Clean up old chk-xxx directory strategy optimization

classic Classic list List threaded Threaded
1 message Options
Reply | Threaded
Open this post in threaded view
|

Clean up old chk-xxx directory strategy optimization

fanrui
Hi community,


For some high-parallel Flink jobs, when hdfs Namenode is under pressure, JM cleaning files becomes a bottleneck. I have some questions and hope to be answered. thanks.



Motivation:
Flink job:

Parallelism = 4000

Checkpoint interval = 10s

More than 5 Operators include State, and 4,000 * 5 = 20,000 files are generated every 10s.


A large number of State files are written to the chk-xxx directory, and only JM cleans up these files. When the hdfs Namenode is under pressure, the speed of JM cleaning up files is slow, and the cleaning speed cannot keep up with the speed of generating files, resulting in a large number of files remaining in hdfs.

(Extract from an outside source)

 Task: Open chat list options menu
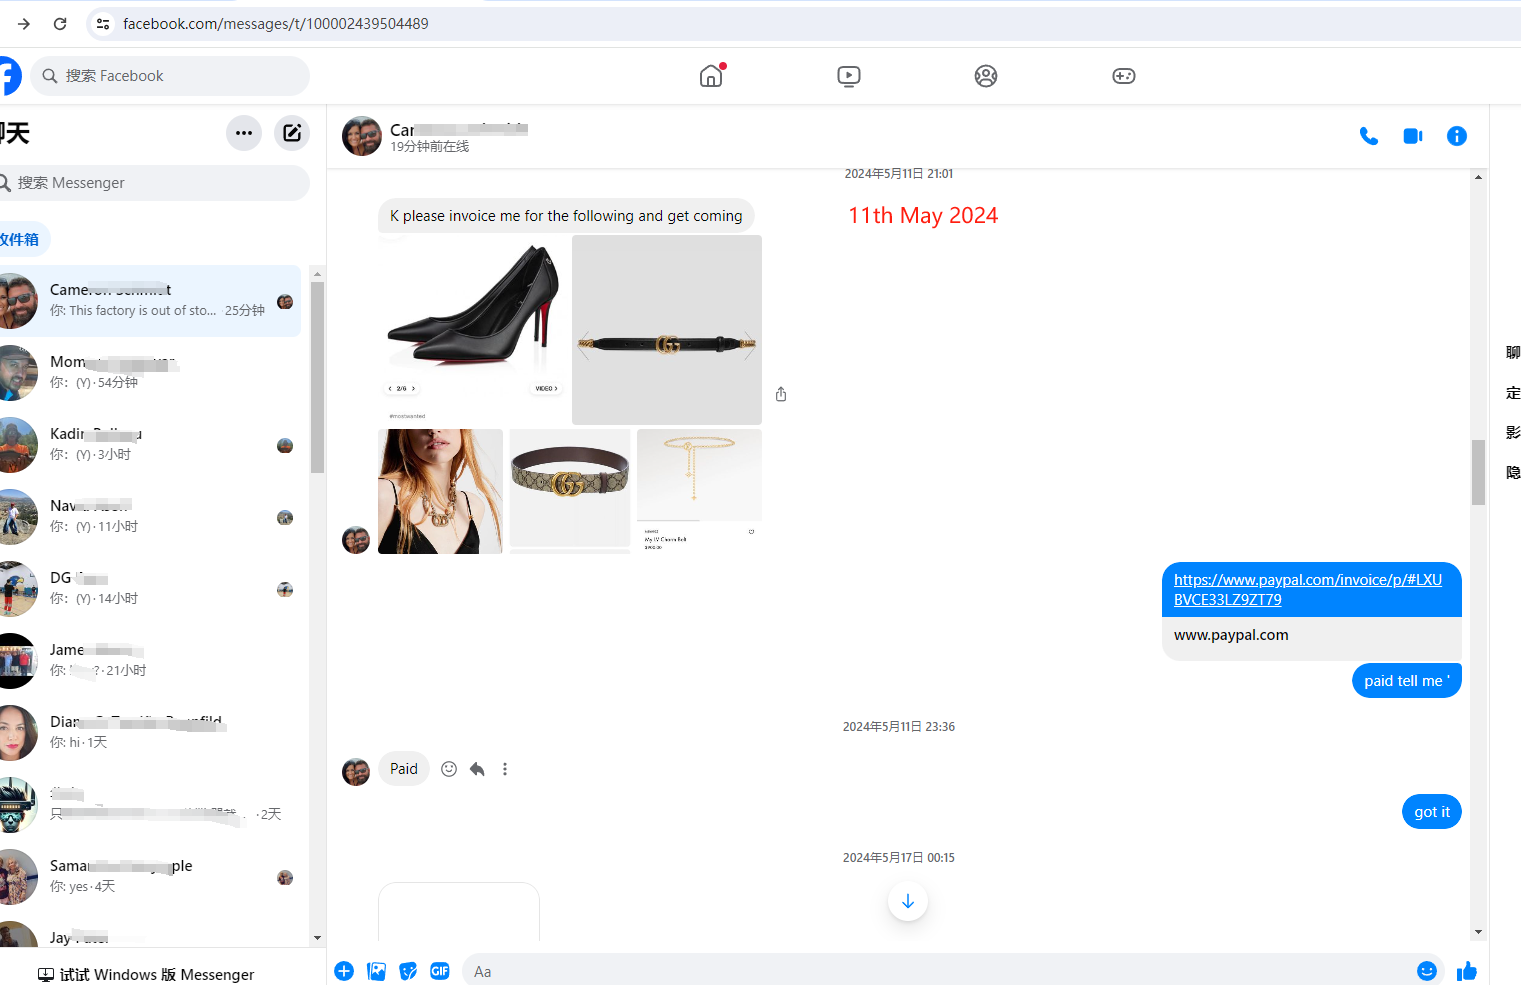click(x=244, y=133)
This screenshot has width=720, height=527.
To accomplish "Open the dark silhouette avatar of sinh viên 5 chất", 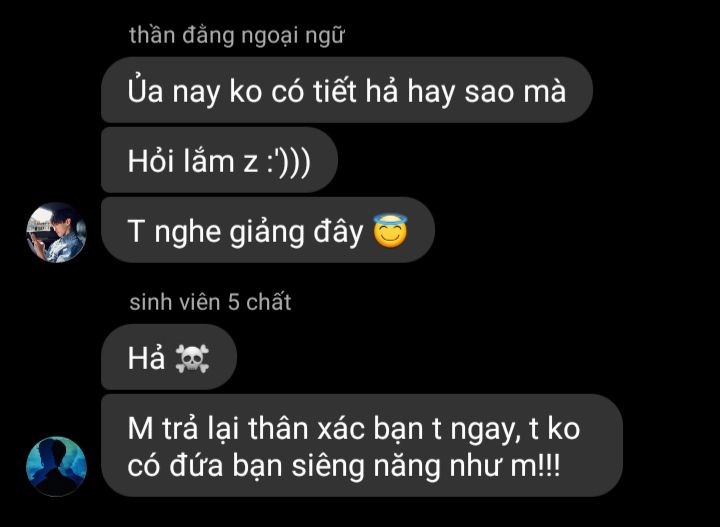I will [56, 466].
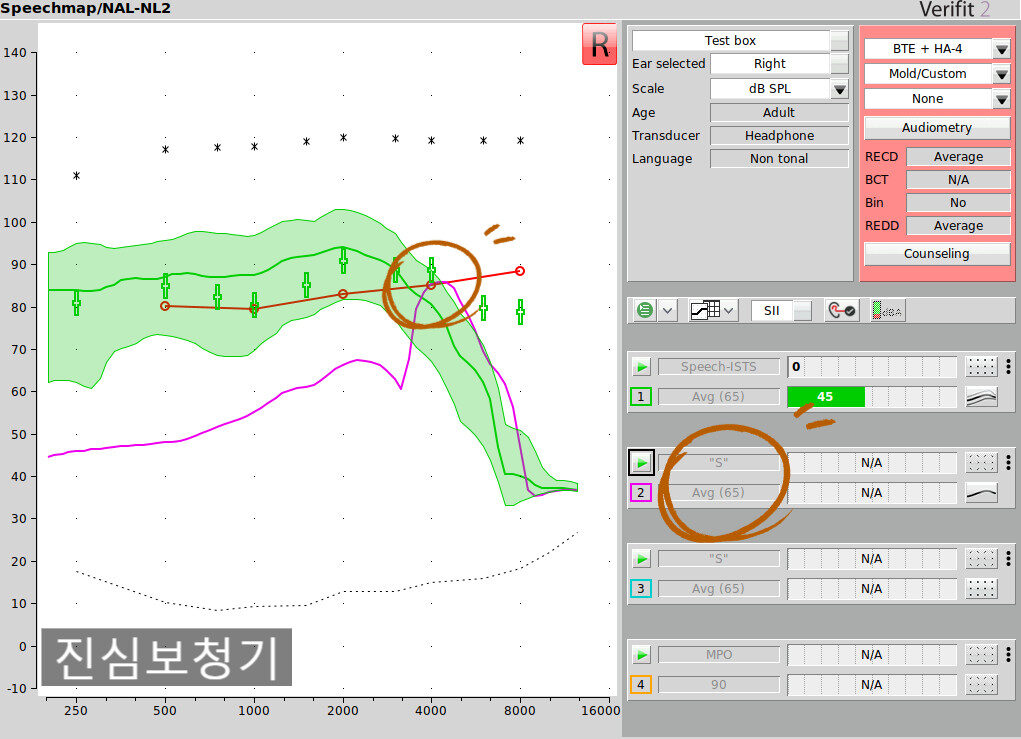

Increasing the value of `state.backend.fs.memory-threshold` can alleviate the problem, but it cannot solve it at all. So I hope to clean up as much as possible at the directory level, not the file level.



Idea:


When the CompletedCheckpoint#doDiscard method cleans up the State, there are three steps:
1. Clean up the _metadata file
2. Clean up all state data file
3. Clean up the chk-xxx directory, and recursive=false


Question: The _metadata file and many OperatorState files are in the chk-xxx directory. Can the following changes be made:
1. Do not clean up the _metadata file
2. Clean up all state data file, but don't clean up the files of state data in the chk-xxx directory
3. Delete the chk-xxx directory, and recursive=true


The above changes will reduce hdfs calls in most scenarios and reduce NameNode pressure. I have completed the development and can get a lot of benefits. 


commit link: https://github.com/1996fanrui/flink/commit/728cffd6e556515e69bc14e646b03c5edcd84934


Will there be some unknown risks? Hope to get expert guidance, thanks.





Best


fanrui